New model predicts where Eastern Pacific leatherback turtles travel to help protect endangered species
A new model has been created that can forecast the location of Eastern Pacific leatherback turtles along the coast of Central and South America in an effort to decrease bycatch mortality of this critically endangered and ecologically important species. Scientists from University of Maryland Center for Environmental Science have developed a unique model in collaboration with Dr. George Shillinger at the nonprofit Upwell Turtles that can predict on a monthly basis where Eastern Pacific leatherbacks are most likely to be residing.
Upwell was created to address an unmet need in sea turtle conservation: protecting turtles in the ocean, where they spend most of their lives. By engaging new consistencies and improving access to predictive tools, like the South Pacific Turtle Watch, we can reduce the threats turtles face at sea from fisheries interactions,” said Upwell Executive Director Dr. George Shillinger.
A website called South Pacific Turtle Watch will be launched in coordination with this study as an online resource to educate the public on the importance of protecting leatherback turtles and to allow public access to the models predicting Eastern Pacific leatherbacks’ location.
By providing countries connected to this species with this information, scientists hope for a decrease in the accidental capture of Eastern Pacific leatherback turtles by fisheries, a threat that is partially responsible for the species’ 98 percent decline since the 1980s.
“A lot of managers and government agencies in Central and South America have been asking for something.

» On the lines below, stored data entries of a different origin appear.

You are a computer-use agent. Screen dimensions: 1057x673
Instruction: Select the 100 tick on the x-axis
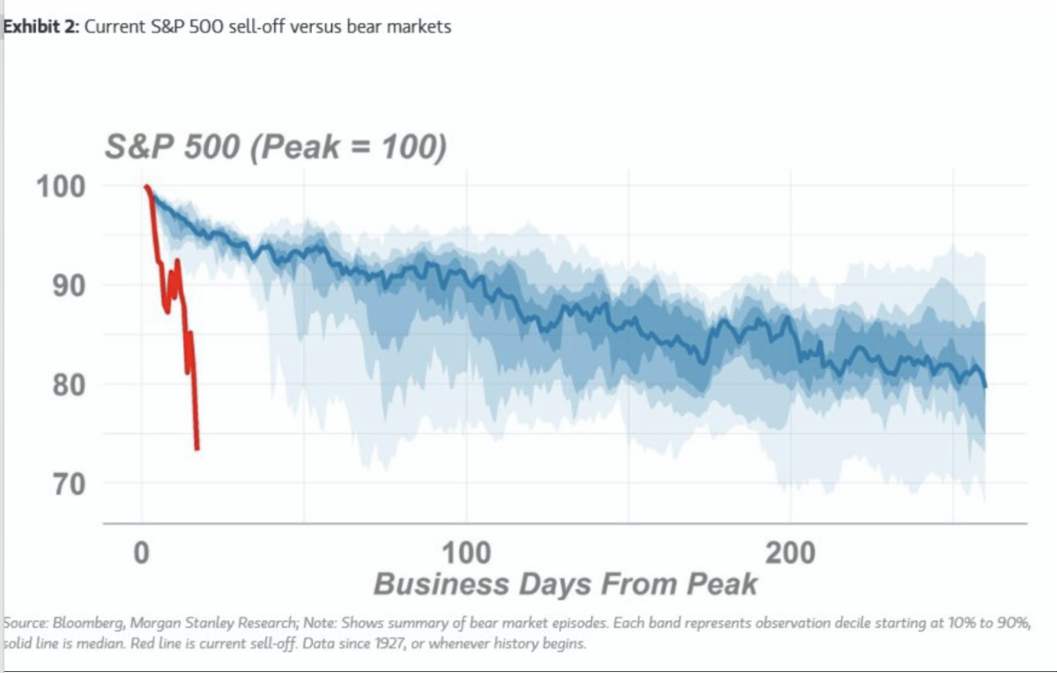pyautogui.click(x=466, y=553)
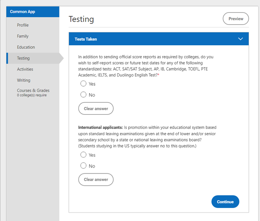Select the Testing sidebar item
Image resolution: width=260 pixels, height=221 pixels.
[x=23, y=58]
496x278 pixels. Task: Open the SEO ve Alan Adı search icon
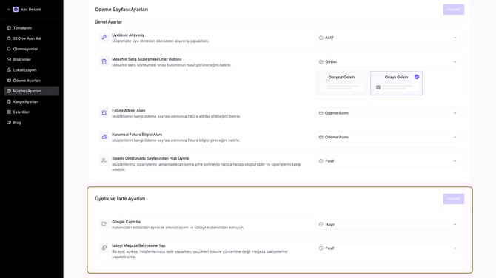pyautogui.click(x=9, y=38)
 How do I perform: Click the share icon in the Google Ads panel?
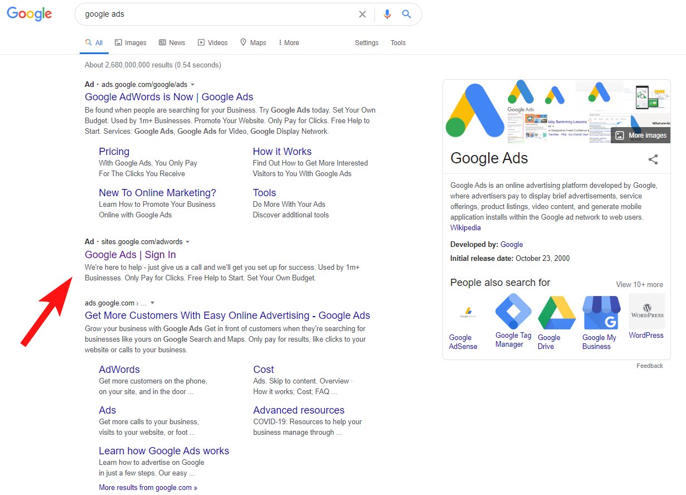click(x=653, y=159)
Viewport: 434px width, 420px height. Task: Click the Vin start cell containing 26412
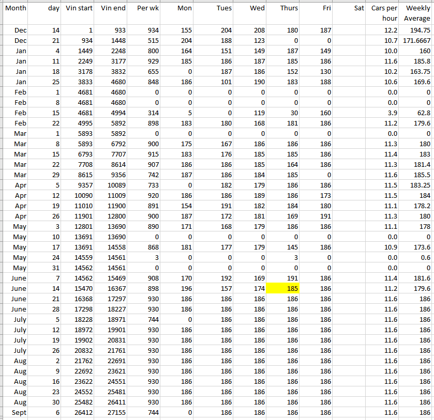pos(79,413)
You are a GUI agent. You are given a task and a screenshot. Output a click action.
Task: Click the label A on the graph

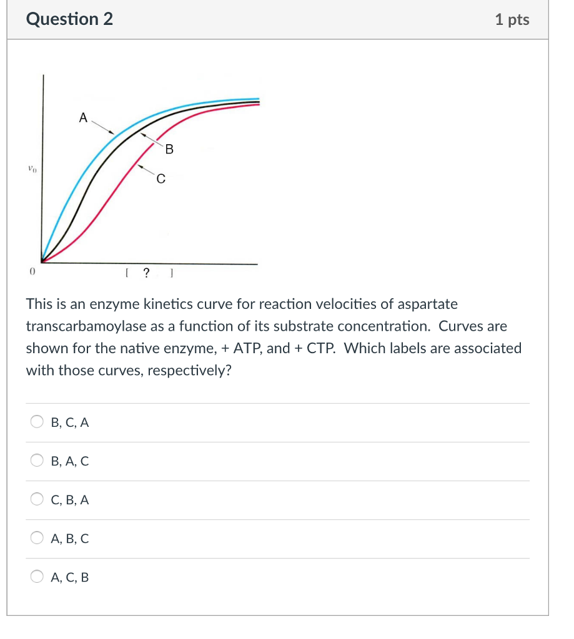(x=83, y=119)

They know leatherback populations are declining, they know fisheries have a role in it, so they have been thirsty for some information about what they can do so leatherbacks don’t disappear,” said study author Aimee Hoover of the University of Maryland Center for Environmental Science.
The decline in this leatherback turtle population is not all to blame on fisheries, but the purpose of this study was to produce data to inform potential management strategies to help both turtles and fishermen.
“Fishers aren’t targeting leatherbacks and other marine turtle species,” said Shillinger. “Incidental capture of turtles consumes time, damages equipment, and attracts unwanted negative attention. The South Pacific Turtle Watch tool will enable fishers to take proactive measures to reduce their bycatch, potentially reducing the risk of fisheries-turtle interactions within high-use turtle habitats.”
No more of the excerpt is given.